Stored data
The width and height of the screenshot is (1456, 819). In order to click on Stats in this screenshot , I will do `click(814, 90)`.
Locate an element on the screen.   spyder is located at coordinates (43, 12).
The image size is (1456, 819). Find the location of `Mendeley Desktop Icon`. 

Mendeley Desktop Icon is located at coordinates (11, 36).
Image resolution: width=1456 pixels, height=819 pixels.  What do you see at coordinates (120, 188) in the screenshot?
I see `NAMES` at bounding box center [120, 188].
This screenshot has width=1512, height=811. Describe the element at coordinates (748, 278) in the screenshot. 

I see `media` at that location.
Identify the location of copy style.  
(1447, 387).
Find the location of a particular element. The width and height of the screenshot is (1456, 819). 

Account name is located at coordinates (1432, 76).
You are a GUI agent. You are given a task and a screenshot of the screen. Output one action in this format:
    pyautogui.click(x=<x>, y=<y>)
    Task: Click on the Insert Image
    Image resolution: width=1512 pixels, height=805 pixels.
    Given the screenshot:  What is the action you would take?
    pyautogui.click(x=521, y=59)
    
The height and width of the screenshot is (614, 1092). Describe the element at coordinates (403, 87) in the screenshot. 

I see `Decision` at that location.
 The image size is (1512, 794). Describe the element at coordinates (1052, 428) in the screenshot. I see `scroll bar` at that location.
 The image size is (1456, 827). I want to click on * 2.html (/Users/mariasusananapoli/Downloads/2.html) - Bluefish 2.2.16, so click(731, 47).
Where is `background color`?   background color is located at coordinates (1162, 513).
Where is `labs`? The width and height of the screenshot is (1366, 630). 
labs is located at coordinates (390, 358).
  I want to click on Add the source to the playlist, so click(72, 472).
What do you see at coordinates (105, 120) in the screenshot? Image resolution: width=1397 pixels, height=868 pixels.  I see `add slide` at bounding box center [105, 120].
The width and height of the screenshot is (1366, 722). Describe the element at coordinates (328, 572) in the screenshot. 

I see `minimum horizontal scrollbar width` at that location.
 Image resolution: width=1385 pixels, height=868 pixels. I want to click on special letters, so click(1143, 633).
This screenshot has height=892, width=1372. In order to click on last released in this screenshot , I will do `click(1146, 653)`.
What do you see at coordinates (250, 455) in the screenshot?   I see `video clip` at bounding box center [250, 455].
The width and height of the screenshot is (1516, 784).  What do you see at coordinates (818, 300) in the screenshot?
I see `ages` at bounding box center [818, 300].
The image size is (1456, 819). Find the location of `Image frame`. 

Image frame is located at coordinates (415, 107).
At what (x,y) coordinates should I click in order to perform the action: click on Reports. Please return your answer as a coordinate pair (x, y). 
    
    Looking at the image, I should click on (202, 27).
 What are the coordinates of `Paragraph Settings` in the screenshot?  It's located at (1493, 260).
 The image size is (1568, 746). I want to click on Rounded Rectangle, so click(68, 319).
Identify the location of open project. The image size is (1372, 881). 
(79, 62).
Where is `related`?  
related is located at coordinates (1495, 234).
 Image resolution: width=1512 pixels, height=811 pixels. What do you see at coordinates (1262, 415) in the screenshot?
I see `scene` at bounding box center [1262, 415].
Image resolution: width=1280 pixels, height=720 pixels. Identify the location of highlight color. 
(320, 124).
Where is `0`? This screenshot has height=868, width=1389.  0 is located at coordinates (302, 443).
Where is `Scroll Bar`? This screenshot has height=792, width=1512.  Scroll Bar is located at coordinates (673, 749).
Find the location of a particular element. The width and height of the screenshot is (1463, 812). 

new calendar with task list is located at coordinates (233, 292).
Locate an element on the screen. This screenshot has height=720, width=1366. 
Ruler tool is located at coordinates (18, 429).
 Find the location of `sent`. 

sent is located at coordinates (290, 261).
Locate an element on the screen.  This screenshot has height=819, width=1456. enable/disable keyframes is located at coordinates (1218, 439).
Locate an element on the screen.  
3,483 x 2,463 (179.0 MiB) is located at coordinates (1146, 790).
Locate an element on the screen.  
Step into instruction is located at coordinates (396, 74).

- _STATED EXERCISE_: Reproduce every one of the records above verbatim, line for line.

- _IN RESPONSE_:
The width and height of the screenshot is (1456, 819). In order to click on Stats in this screenshot , I will do `click(814, 90)`.
Locate an element on the screen.   spyder is located at coordinates (43, 12).
The image size is (1456, 819). Find the location of `Mendeley Desktop Icon`. 

Mendeley Desktop Icon is located at coordinates (11, 36).
Image resolution: width=1456 pixels, height=819 pixels.  What do you see at coordinates (120, 188) in the screenshot?
I see `NAMES` at bounding box center [120, 188].
This screenshot has width=1512, height=811. Describe the element at coordinates (748, 278) in the screenshot. 

I see `media` at that location.
Identify the location of copy style.  
(1447, 387).
Find the location of a particular element. The width and height of the screenshot is (1456, 819). 

Account name is located at coordinates (1432, 76).
You are a GUI agent. You are given a task and a screenshot of the screen. Output one action in this format:
    pyautogui.click(x=<x>, y=<y>)
    Task: Click on the Insert Image
    Image resolution: width=1512 pixels, height=805 pixels.
    Given the screenshot:  What is the action you would take?
    pyautogui.click(x=521, y=59)
    
The height and width of the screenshot is (614, 1092). Describe the element at coordinates (403, 87) in the screenshot. 

I see `Decision` at that location.
 The image size is (1512, 794). Describe the element at coordinates (1052, 428) in the screenshot. I see `scroll bar` at that location.
 The image size is (1456, 827). I want to click on * 2.html (/Users/mariasusananapoli/Downloads/2.html) - Bluefish 2.2.16, so click(731, 47).
Where is `background color`?   background color is located at coordinates (1162, 513).
Where is `labs`? The width and height of the screenshot is (1366, 630). 
labs is located at coordinates (390, 358).
  I want to click on Add the source to the playlist, so click(72, 472).
What do you see at coordinates (105, 120) in the screenshot? Image resolution: width=1397 pixels, height=868 pixels.  I see `add slide` at bounding box center [105, 120].
The width and height of the screenshot is (1366, 722). Describe the element at coordinates (328, 572) in the screenshot. 

I see `minimum horizontal scrollbar width` at that location.
 Image resolution: width=1385 pixels, height=868 pixels. I want to click on special letters, so click(1143, 633).
This screenshot has height=892, width=1372. In order to click on last released in this screenshot , I will do `click(1146, 653)`.
What do you see at coordinates (250, 455) in the screenshot?   I see `video clip` at bounding box center [250, 455].
The width and height of the screenshot is (1516, 784).  What do you see at coordinates (818, 300) in the screenshot?
I see `ages` at bounding box center [818, 300].
The image size is (1456, 819). Find the location of `Image frame`. 

Image frame is located at coordinates (415, 107).
At what (x,y) coordinates should I click in order to perform the action: click on Reports. Please return your answer as a coordinate pair (x, y). 
    
    Looking at the image, I should click on (202, 27).
 What are the coordinates of `Paragraph Settings` in the screenshot?  It's located at (1493, 260).
 The image size is (1568, 746). I want to click on Rounded Rectangle, so click(68, 319).
Identify the location of open project. The image size is (1372, 881). 
(79, 62).
Where is `related`?  
related is located at coordinates (1495, 234).
 Image resolution: width=1512 pixels, height=811 pixels. What do you see at coordinates (1262, 415) in the screenshot?
I see `scene` at bounding box center [1262, 415].
Image resolution: width=1280 pixels, height=720 pixels. Identify the location of highlight color. 
(320, 124).
Where is `0`? This screenshot has height=868, width=1389.  0 is located at coordinates (302, 443).
Where is `Scroll Bar`? This screenshot has height=792, width=1512.  Scroll Bar is located at coordinates (673, 749).
Find the location of a particular element. The width and height of the screenshot is (1463, 812). 

new calendar with task list is located at coordinates (233, 292).
Locate an element on the screen. This screenshot has height=720, width=1366. 
Ruler tool is located at coordinates (18, 429).
 Find the location of `sent`. 

sent is located at coordinates (290, 261).
Locate an element on the screen.  This screenshot has height=819, width=1456. enable/disable keyframes is located at coordinates (1218, 439).
Locate an element on the screen.  
3,483 x 2,463 (179.0 MiB) is located at coordinates (1146, 790).
Locate an element on the screen.  
Step into instruction is located at coordinates (396, 74).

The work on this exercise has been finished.